The purpose of this document is to describe a detailed guide to installing the HDP 3.1 distribution on AWS using Apache Ambari. We will install HDP 3.1 on a three-node cluster using Amazon Linux 2 instances. The official documentation for installing HD 3.1 with Ambari can be found on this page: https://docs.cloudera.com/HDPDocuments/Ambari-2.7.3.0/bk_ambari-installation/content/ch_Getting_Ready.html
1. Preparing AWS instances
Fist we will launch three amazon Linux 2 instances. Connect to your AWS console go to EC2, launch instance and Select Amazon Linux 2 AMI.
For the purpose of this article we will chose t3a.2xlarge instance with 8 vCPUS and 32GB of memory (you could choose t3a.xlarge too if you want), for disk space at least 30GB.
Configure Security Group: For the purpose of this article we will allow all traffic
2. Preparing environments
First, we will connect in ssh on the 3 nodes of the cluster. The environment preparation commands are the same on the 3 Nodes, it is strongly advised to use a cli terminal which allows you to execute the same commands at the same time on 3 different hosts.
Connect as root on the 3 nodes of your cluster (1 of the nodes will be the Ambari-Server node)
ssh root@{server-ip-adress}
Get the hostnames of each host and save it in your notes
hostname
Check the number of open files and authorized processes:
ulimit -n -u
Increase configuration manually (2¹⁵ et 2¹⁶)
ulimit -n 32768
ulimit -u 65536
Permanent solution is to modify the following file:
vi /etc/security/limits.conf
Add the two lines to the previous file
root – nofile 32768
root – nproc 65536
Install and configure ntp ( NTPD: Network Time Protocol Daemon)
yum install ntp -y
vim /etc/ntp.conf
Add
server 169.254.169.123 prefer iburst
start the service
systemctl start ntpd
check if the service is running and check if communicating with the ntp servers (p: print)
systemctl status ntpd
ntpq -p
Hostname configuration
Check hosts file
vi /etc/hosts
On each node add its hostname to the file as follows
Be careful not to delete the two existing lines
ip FQDN
1.2.3.4 <fully.qualified.domain.name>
On each node, Check network configuration file:
vi /etc/sysconfig/network
Modify the HOSTNAME property to set the fully qualified domain name of the host.
NETWORKING=yes
HOSTNAME=<fully.qualified.domain.name>
Check with the command the full qualify domain name
hostname -f
Configuration iptables : Disable firewalls and stop the service
check if enforcing — should be Permissive or disabled
getenforce
check that selinux is disabled
cat /etc/selinux/config
SELINUX=disabled
UMASK (User Mask or User file creation MASK) sets the default permissions or base permissions granted when a new file or folder is created on a Linux machine.
Most Linux distros set 022 as the default umask value.
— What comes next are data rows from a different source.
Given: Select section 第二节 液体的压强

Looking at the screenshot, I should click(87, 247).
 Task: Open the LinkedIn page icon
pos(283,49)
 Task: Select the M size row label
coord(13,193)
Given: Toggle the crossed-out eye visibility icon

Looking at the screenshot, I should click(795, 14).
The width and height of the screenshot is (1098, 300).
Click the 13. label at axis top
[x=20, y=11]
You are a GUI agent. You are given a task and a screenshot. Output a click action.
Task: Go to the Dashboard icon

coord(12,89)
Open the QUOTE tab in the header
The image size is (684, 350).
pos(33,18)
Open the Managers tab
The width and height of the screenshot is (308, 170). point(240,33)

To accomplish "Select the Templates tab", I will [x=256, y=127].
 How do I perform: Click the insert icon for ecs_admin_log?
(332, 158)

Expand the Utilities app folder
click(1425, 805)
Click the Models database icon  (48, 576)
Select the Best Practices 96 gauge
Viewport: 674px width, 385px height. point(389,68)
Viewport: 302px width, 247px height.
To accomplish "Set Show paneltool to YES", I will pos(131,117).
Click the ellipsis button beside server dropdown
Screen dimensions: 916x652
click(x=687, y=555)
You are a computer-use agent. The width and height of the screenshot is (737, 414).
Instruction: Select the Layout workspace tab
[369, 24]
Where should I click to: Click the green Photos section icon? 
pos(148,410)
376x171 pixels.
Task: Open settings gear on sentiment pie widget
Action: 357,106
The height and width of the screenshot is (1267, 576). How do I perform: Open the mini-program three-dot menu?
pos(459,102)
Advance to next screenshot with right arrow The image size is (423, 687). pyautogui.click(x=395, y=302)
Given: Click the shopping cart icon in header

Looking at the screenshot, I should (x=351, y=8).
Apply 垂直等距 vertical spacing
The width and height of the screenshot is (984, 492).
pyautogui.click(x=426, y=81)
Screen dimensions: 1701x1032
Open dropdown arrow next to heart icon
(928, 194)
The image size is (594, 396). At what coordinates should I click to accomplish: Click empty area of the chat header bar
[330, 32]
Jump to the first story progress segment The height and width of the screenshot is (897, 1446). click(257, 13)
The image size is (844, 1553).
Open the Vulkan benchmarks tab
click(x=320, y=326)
A umask value of 022 grants read, write, execute permissions of 755 for new files or folders. A umask value of 027 grants read, write, execute permissions of 750 for new files or folders.
Ambari, HDP, and HDF support umask values of 022 (0022 is functionally equivalent), 027 (0027 is functionally equivalent). These values must be set on all hosts. Setting the umask for your current login session
umask 0022
Checking your current umask
umask
Permanently changing the umask for all interactive users:
echo umask 0022 >> /etc/profile
Install MySQL server on each host
yum install mysql-connector-java -y
wget http://repo.mysql.com/mysql-community-release-el7-5.noarch.rpm
rpm -ivh mysql-community-release-el7-5.noarch.rpm
yum update -y
yum install mysql-server -y
The configuration of the hosts is now finished.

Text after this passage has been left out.